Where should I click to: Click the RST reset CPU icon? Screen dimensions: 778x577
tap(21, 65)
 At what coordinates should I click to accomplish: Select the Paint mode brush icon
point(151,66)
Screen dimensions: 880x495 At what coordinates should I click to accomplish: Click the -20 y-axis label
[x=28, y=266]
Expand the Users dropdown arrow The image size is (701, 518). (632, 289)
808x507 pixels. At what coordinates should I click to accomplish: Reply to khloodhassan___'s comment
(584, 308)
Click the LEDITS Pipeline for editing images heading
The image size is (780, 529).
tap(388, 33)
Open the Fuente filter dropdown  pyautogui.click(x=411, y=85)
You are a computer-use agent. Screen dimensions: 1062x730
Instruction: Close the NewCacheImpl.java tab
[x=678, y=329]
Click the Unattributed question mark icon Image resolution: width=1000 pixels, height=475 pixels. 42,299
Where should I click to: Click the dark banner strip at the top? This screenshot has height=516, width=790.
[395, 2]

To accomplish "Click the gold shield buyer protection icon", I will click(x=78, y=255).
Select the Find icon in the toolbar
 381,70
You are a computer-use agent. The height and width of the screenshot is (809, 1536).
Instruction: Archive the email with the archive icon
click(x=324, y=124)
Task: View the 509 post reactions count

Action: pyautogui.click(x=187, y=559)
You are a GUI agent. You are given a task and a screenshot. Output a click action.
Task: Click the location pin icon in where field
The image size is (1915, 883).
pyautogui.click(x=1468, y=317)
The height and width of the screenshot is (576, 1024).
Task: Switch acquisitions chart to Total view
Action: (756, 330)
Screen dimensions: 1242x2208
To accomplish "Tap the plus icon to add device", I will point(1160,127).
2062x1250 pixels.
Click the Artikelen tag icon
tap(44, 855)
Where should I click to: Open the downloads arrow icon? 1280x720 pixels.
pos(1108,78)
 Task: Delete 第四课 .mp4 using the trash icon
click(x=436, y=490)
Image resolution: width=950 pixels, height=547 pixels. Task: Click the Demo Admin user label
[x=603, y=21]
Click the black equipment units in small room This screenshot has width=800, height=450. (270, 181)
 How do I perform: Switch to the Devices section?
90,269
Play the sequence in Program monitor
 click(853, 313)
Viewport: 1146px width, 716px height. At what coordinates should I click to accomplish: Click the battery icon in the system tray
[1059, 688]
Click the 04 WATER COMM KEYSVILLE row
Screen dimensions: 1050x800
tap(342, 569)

The problem: Give back all the data exactly as it was written.

Solution for this task:
Where should I click to: Click the RST reset CPU icon? Screen dimensions: 778x577
tap(21, 65)
 At what coordinates should I click to accomplish: Select the Paint mode brush icon
point(151,66)
Screen dimensions: 880x495 At what coordinates should I click to accomplish: Click the -20 y-axis label
[x=28, y=266]
Expand the Users dropdown arrow The image size is (701, 518). (632, 289)
808x507 pixels. At what coordinates should I click to accomplish: Reply to khloodhassan___'s comment
(584, 308)
Click the LEDITS Pipeline for editing images heading
The image size is (780, 529).
tap(388, 33)
Open the Fuente filter dropdown  pyautogui.click(x=411, y=85)
You are a computer-use agent. Screen dimensions: 1062x730
Instruction: Close the NewCacheImpl.java tab
[x=678, y=329]
Click the Unattributed question mark icon Image resolution: width=1000 pixels, height=475 pixels. 42,299
Where should I click to: Click the dark banner strip at the top? This screenshot has height=516, width=790.
[395, 2]

To accomplish "Click the gold shield buyer protection icon", I will click(x=78, y=255).
Select the Find icon in the toolbar
 381,70
You are a computer-use agent. The height and width of the screenshot is (809, 1536).
Instruction: Archive the email with the archive icon
click(x=324, y=124)
Task: View the 509 post reactions count

Action: pyautogui.click(x=187, y=559)
You are a GUI agent. You are given a task and a screenshot. Output a click action.
Task: Click the location pin icon in where field
The image size is (1915, 883).
pyautogui.click(x=1468, y=317)
The height and width of the screenshot is (576, 1024).
Task: Switch acquisitions chart to Total view
Action: (756, 330)
Screen dimensions: 1242x2208
To accomplish "Tap the plus icon to add device", I will point(1160,127).
2062x1250 pixels.
Click the Artikelen tag icon
tap(44, 855)
Where should I click to: Open the downloads arrow icon? 1280x720 pixels.
pos(1108,78)
 Task: Delete 第四课 .mp4 using the trash icon
click(x=436, y=490)
Image resolution: width=950 pixels, height=547 pixels. Task: Click the Demo Admin user label
[x=603, y=21]
Click the black equipment units in small room This screenshot has width=800, height=450. (270, 181)
 How do I perform: Switch to the Devices section?
90,269
Play the sequence in Program monitor
 click(853, 313)
Viewport: 1146px width, 716px height. At what coordinates should I click to accomplish: Click the battery icon in the system tray
[1059, 688]
Click the 04 WATER COMM KEYSVILLE row
Screen dimensions: 1050x800
tap(342, 569)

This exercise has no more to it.